Description of the task: Repeat only the stretch of lines below that runs from the line with "Select the Product Category column header" through the line with "Screen dimensions: 720x1280", unaltered.

Raw data:
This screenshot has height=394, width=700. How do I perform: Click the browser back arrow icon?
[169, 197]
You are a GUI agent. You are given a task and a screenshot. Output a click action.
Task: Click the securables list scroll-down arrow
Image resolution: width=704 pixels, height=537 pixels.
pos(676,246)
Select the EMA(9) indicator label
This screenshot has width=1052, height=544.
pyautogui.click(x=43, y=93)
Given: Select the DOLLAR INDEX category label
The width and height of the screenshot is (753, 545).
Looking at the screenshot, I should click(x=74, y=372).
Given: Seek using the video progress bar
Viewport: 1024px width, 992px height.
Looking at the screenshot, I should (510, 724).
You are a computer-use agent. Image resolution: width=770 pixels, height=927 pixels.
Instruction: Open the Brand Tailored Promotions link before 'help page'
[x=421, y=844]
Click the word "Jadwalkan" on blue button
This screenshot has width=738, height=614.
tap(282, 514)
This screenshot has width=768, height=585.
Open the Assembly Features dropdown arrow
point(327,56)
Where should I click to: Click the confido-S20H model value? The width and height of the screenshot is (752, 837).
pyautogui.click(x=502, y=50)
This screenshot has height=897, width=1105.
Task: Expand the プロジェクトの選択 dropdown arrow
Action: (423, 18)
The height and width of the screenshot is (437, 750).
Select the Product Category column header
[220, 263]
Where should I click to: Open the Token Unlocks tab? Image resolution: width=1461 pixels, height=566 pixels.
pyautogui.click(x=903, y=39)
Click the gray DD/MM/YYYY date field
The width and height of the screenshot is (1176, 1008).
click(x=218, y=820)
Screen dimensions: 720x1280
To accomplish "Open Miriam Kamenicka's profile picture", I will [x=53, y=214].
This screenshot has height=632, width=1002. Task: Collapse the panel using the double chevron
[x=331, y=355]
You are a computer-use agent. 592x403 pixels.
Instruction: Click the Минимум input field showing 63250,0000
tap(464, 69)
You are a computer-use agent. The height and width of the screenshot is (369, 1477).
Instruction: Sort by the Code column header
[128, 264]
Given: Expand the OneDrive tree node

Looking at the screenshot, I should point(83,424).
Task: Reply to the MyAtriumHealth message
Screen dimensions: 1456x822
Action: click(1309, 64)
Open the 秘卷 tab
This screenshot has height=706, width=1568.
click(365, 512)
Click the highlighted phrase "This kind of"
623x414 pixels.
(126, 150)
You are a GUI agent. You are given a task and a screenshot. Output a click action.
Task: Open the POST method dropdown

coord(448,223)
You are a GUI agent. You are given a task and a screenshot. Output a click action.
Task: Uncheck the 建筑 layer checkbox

Your response:
Select the Product Category column header
[220, 263]
Where should I click to: Open the Token Unlocks tab? Image resolution: width=1461 pixels, height=566 pixels.
pyautogui.click(x=903, y=39)
Click the gray DD/MM/YYYY date field
The width and height of the screenshot is (1176, 1008).
click(x=218, y=820)
Screen dimensions: 720x1280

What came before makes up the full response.